*** Begin section ***

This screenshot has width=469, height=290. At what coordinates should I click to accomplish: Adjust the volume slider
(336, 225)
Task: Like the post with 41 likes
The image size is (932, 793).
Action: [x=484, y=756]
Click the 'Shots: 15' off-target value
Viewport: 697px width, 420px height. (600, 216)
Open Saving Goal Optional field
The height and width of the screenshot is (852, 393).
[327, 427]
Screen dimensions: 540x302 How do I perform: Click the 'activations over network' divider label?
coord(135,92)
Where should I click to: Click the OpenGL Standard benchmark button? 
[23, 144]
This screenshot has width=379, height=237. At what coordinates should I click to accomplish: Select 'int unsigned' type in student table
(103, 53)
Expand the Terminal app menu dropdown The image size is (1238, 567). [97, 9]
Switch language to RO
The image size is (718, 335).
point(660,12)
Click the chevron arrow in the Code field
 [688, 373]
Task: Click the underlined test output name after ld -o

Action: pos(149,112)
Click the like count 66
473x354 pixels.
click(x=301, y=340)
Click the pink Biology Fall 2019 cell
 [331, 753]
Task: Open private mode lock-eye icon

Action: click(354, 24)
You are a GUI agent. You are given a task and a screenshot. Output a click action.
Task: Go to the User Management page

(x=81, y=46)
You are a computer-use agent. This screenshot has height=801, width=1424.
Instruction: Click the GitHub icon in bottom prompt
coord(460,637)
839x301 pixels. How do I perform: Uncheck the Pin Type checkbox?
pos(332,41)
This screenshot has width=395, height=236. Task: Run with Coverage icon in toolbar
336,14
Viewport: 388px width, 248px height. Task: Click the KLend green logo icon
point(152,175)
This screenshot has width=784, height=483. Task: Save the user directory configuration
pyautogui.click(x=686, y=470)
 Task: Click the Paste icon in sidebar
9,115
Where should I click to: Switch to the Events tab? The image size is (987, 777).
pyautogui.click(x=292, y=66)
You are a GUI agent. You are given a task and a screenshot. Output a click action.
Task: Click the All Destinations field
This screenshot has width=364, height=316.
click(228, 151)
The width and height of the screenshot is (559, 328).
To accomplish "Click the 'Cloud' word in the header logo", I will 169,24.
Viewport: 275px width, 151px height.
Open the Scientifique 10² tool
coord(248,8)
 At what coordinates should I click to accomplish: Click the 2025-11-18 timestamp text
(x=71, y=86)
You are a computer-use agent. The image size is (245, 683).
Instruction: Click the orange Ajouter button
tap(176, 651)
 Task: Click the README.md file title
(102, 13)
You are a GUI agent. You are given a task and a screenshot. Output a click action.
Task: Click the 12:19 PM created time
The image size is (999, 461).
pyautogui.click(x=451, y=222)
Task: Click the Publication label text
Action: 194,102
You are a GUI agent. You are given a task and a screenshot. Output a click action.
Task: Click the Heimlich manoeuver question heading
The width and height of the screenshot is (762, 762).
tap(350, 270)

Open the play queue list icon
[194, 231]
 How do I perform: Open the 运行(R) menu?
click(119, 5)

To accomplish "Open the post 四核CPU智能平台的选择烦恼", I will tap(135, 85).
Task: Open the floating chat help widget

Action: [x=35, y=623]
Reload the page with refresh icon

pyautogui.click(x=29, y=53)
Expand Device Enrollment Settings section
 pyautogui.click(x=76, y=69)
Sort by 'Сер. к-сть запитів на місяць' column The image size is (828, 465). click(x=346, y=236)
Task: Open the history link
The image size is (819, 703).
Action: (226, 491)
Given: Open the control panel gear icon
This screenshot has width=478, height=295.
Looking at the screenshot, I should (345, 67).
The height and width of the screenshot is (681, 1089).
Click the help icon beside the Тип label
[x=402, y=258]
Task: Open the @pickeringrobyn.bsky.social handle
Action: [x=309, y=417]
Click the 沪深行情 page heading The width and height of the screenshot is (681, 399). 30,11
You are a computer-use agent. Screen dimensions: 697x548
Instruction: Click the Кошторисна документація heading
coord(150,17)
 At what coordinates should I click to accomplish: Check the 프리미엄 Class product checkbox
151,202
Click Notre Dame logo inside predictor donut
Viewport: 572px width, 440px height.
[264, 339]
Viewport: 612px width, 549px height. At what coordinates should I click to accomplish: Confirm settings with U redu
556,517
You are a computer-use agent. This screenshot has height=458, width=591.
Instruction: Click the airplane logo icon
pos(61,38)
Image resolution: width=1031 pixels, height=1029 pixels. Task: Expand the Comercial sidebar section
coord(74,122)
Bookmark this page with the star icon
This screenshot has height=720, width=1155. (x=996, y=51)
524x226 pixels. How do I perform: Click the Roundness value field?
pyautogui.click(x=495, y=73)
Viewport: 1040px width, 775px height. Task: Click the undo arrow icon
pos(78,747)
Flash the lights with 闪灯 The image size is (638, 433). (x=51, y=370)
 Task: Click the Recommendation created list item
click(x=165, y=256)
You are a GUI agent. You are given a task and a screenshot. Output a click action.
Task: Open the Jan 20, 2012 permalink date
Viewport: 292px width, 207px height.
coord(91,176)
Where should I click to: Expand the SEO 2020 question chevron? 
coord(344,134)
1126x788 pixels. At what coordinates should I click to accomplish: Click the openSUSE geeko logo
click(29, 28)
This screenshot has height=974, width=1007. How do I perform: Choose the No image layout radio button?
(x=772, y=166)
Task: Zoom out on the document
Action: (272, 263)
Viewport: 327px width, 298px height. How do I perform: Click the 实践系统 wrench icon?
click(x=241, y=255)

*** End section ***

§ Task brief
Please give back only the lines between the first line of the entries and the line with "Task: Click the All Destinations field", both ends included, word for word.

§ Your solution
This screenshot has width=469, height=290. At what coordinates should I click to accomplish: Adjust the volume slider
(336, 225)
Task: Like the post with 41 likes
The image size is (932, 793).
Action: [x=484, y=756]
Click the 'Shots: 15' off-target value
Viewport: 697px width, 420px height. (600, 216)
Open Saving Goal Optional field
The height and width of the screenshot is (852, 393).
[327, 427]
Screen dimensions: 540x302 How do I perform: Click the 'activations over network' divider label?
coord(135,92)
Where should I click to: Click the OpenGL Standard benchmark button? 
[23, 144]
This screenshot has width=379, height=237. At what coordinates should I click to accomplish: Select 'int unsigned' type in student table
(103, 53)
Expand the Terminal app menu dropdown The image size is (1238, 567). [97, 9]
Switch language to RO
The image size is (718, 335).
point(660,12)
Click the chevron arrow in the Code field
 [688, 373]
Task: Click the underlined test output name after ld -o

Action: pos(149,112)
Click the like count 66
473x354 pixels.
click(x=301, y=340)
Click the pink Biology Fall 2019 cell
 [331, 753]
Task: Open private mode lock-eye icon

Action: click(354, 24)
You are a GUI agent. You are given a task and a screenshot. Output a click action.
Task: Go to the User Management page

(x=81, y=46)
You are a computer-use agent. This screenshot has height=801, width=1424.
Instruction: Click the GitHub icon in bottom prompt
coord(460,637)
839x301 pixels. How do I perform: Uncheck the Pin Type checkbox?
pos(332,41)
This screenshot has width=395, height=236. Task: Run with Coverage icon in toolbar
336,14
Viewport: 388px width, 248px height. Task: Click the KLend green logo icon
point(152,175)
This screenshot has width=784, height=483. Task: Save the user directory configuration
pyautogui.click(x=686, y=470)
 Task: Click the Paste icon in sidebar
9,115
Where should I click to: Switch to the Events tab? The image size is (987, 777).
pyautogui.click(x=292, y=66)
You are a GUI agent. You are given a task and a screenshot. Output a click action.
Task: Click the All Destinations field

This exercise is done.